Argentyna walczy z największą epidemią dengi w swojej historii. Sytuację pogarsza brak środków odstraszających komary, ponieważ wirus przenosi się przez ukąszenia tych owadów. Dlatego też tamtejszy rząd podjął decyzję o czasowym zawieszeniu niektórych procedur biurokratycznych, które są potrzebne do sprowadzenia środków do kraju.
Polskie środki na komary są w drodze
Lokalne media podkreślają, że w związku z tym nadzieją na poprawę sytuacji jest decyzja ogłoszona przez międzynarodową firmę kontrolującą 80 proc. rynku takich preparatów w Argentynie, która zdecydowała się na sprowadzenie partii środków na komary z Polski. Jak podaje dziennik "EL Cronista" w przyszły tygodniu na sklepowe półki ma trafić ponad 120 tysięcy sztuk tych preparatów.
ZOBACZ: Denga na Mauritiusie. Służby ostrzegają przed groźnym wirusem
Po drodze pojawiły się jednak pewne problemy. Jak donosi dziennik "Clarin" pierwsza dostawa z naszego kraju miała przybyć do Argentyny w piątek, ale transport się opóźnił. Według źródeł w służbach celnych, towar z Polski podzielony jest na trzy partie, które mają być dostarczone od niedzieli do wtorku.

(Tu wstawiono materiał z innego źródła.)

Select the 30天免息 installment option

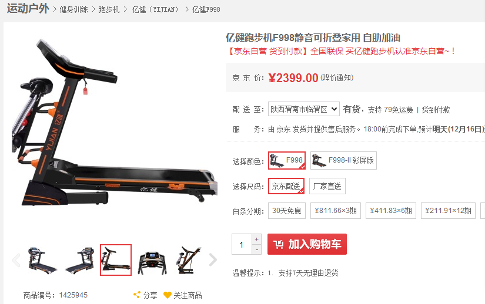pos(287,211)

Epidemia dengi w Argentynie
Z najnowszych danych ministerstwa zdrowia wynika, że w ciągu ostatniego tygodnia zarejestrowano 36 tysięcy nowych zachorowań i 36 zgonów na dengę.

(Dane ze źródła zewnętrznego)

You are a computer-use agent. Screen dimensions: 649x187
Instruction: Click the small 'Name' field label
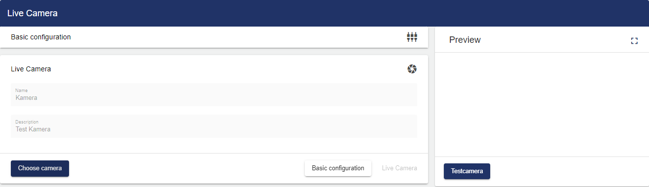point(22,91)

Oznacza to spadek liczby nowych zakażeń, ale wzrost liczby zgonów w porównaniu z poprzednim tygodniem. Nadzieje na wygaszenie epidemii wzbudza odnotowane w ostatnich dniach ochłodzenie pogody.
ZOBACZ: Naukowiec ostrzega. Denga zagrozi Europie w kolejnych latach
W tym sezonie, a więc od połowy 2023 roku w Argentynie potwierdzono już ponad 250 tysięcy zachorowań na dengę i 197 zgonów. "187 osób zmarło od początku roku" - poinformowało w niedzielę argentyńskie ministerstwo zdrowia. Według ekspertów prawdziwa liczba zakażonych może być jednak znacznie wyższa.
ZOBACZ: Jamajka: Gorączka denga szaleje. Blisko 100 potwierdzonych przypadków
W zeszłym tygodniu pojawiły się doniesienia o ludziach, którzy z powodu choroby umarły na ulicy. Pierwszą z nich był 46-letni mężczyzna, który upadł nagle w centrum miasta i miał drgawki. Mieszkańcy wezwali pogotowie, ale zanim przyjechała karateka, zmarł. Drugi przypadek dotyczy 16-letniej dziewczyny, która czekała w kolejce do kiosku i w pewnym momencie upadła na ziemię. Lekarze nie zdążyli jej uratować.
Czy denga jest groźna?
Dengę przenosi kilka gatunków komarów należących do rodzaju Aedes, zwłaszcza Aedes aegypti. Nosicielem wirusa jest człowiek, sporadycznie w łańcuchu epidemicznym biorą udział małpy. Nie ma możliwości przeniesienia zakażenia bezpośrednio z człowieka na człowieka.
Objawami dengi są:
- wysoka gorączka
- bóle głowy
- nudności
- wymioty
- bóle mięśni
- w najcięższych przypadkach - potencjalnie śmiertelne krwotoki
Światowa Organizacja Zdrowia ostrzegła, że choroby tropikalne wywoływane wirusami przenoszonymi przez komary rozprzestrzeniają się szybciej i na większych obszarach w wyniku zmian klimatycznych. Obecnie nie ma leku na dengę, dostępna jest jednak szczepionka.
Zmiany klimatyczne sprawiają, że komary roznoszące dengę są w stanie przeżyć na kolejnych obszarach. Oznacza to, że choroba może w przyszłości stanowić zagrożenie także w Europie oraz innych częściach świata.